#509 lock-free access to be->be_suffixlock
Closed: Fixed None Opened 7 years ago by rmeggins.

systemtap analysis shows a lot of contention for this lock - investigate a lock-free way to access this e.g. get the value at the beginning of the operation and store in thread local storage, use hazard pointers/ref counting, others


Since the be_suffix is accessed as part of the plugin API, it is not possible to use local thread storage/hazard pointers. Used read/write lock instead.

The suffixlock is still present in the latest patch. Otherwise, looks good.

Replying to [comment:5 rmeggins]:

The suffixlock is still present in the latest patch. Otherwise, looks good.

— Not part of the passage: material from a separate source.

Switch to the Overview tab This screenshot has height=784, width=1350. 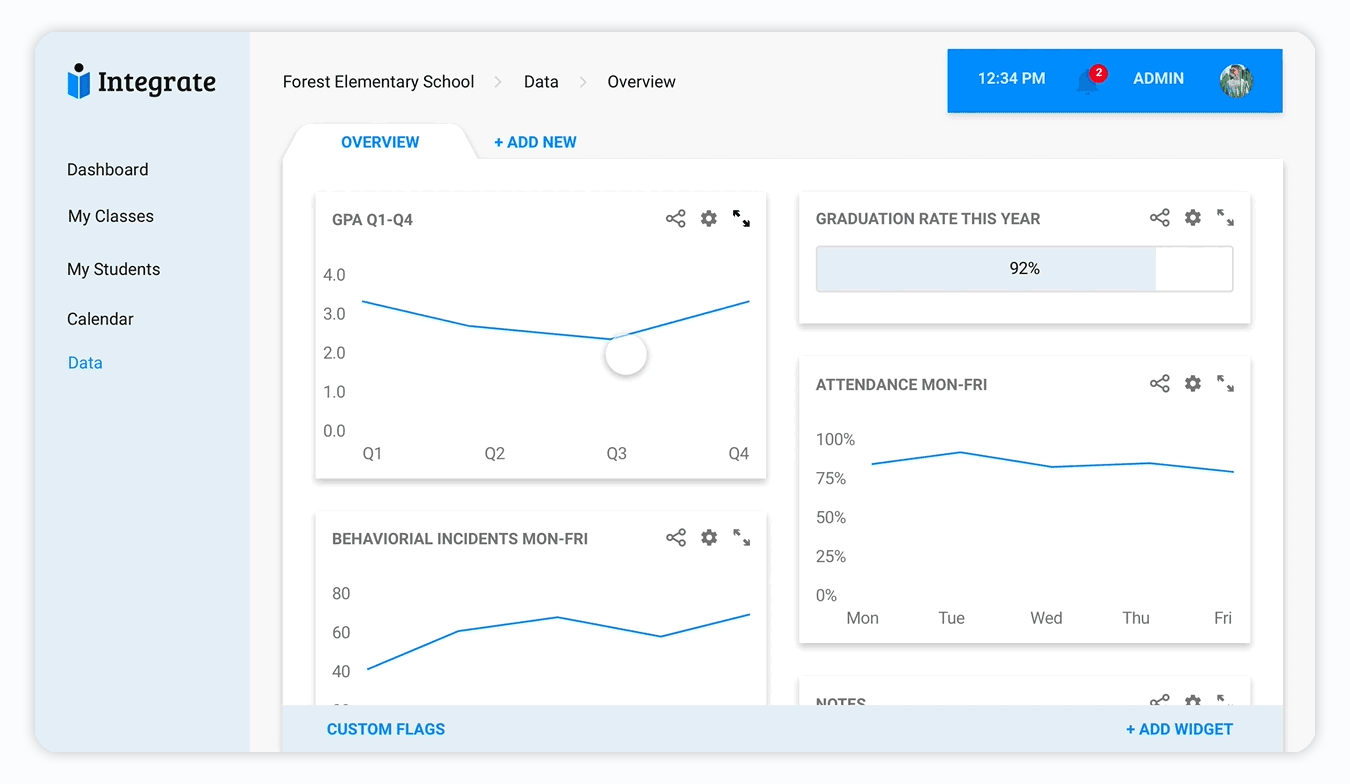(x=380, y=142)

Rich, Ludwig pointed out that we still need serialization for adding suffixes - so the lock is still needed for "adds", but adds are extremely rare and I feel this lock is acceptable.

Ludwig's comment:


And I think be_addsuffix is not safe.

If two threads try to add a suffix, both can get the same current count, the both set the new suffix
be->be_suffix[count]= slapi_sdn_dup(suffix);

and then both increment count. the increment is atomic, but the assignment could be done to the wrong index.

Replying to [comment:6 mreynolds]:

Replying to [comment:5 rmeggins]:

The suffixlock is still present in the latest patch. Otherwise, looks good.

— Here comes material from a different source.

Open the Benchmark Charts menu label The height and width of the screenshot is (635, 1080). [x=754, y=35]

Rich, Ludwig pointed out that we still need serialization for adding suffixes - so the lock is still needed for "adds", but adds are extremely rare and I feel this lock is acceptable.

Ludwig's comment:


And I think be_addsuffix is not safe.

If two threads try to add a suffix, both can get the same current count, the both set the new suffix
be->be_suffix[count]= slapi_sdn_dup(suffix);

How can both get the same count? In the patch, suffixlock is acquired before count is assigned or incremented. The mutex prevents another thread from accessing suffixcounter.

and then both increment count. the increment is atomic, but the assignment could be done to the wrong index.

Replying to [comment:7 rmeggins]:

Replying to [comment:6 mreynolds]:

Replying to [comment:5 rmeggins]:

The suffixlock is still present in the latest patch. Otherwise, looks good.

Rich, Ludwig pointed out that we still need serialization for adding suffixes - so the lock is still needed for "adds", but adds are extremely rare and I feel this lock is acceptable.

Ludwig's comment:


And I think be_addsuffix is not safe.

If two threads try to add a suffix, both can get the same current count, the both set the new suffix
be->be_suffix[count]= slapi_sdn_dup(suffix);

How can both get the same count? In the patch, suffixlock is acquired before count is assigned or incremented. The mutex prevents another thread from accessing suffixcounter.
I have since revised the patch, the patch Ludwig reviewed did not have any locking. So I added the locking back to the "add" function.

and then both increment count. the increment is atomic, but the assignment could be done to the wrong index.

git merge ticket509
Merge made by recursive.
ldap/servers/slapd/backend.c | 34 ++++++++++++++++++----------------
ldap/servers/slapd/backend_manager.c | 30 +++++++++++++++---------------
ldap/servers/slapd/slap.h | 2 +-
3 files changed, 34 insertions(+), 32 deletions(-)

git push origin master
Counting objects: 24, done.
Delta compression using up to 4 threads.
Compressing objects: 100% (13/13), done.
Writing objects: 100% (13/13), 1.72 KiB, done.
Total 13 (delta 9), reused 0 (delta 0)
To ssh://git.fedorahosted.org/git/389/ds.git
4e9aab8..cd6a6dd master -> master

Why was this a merge commit? We should avoid merge commits if at all possible.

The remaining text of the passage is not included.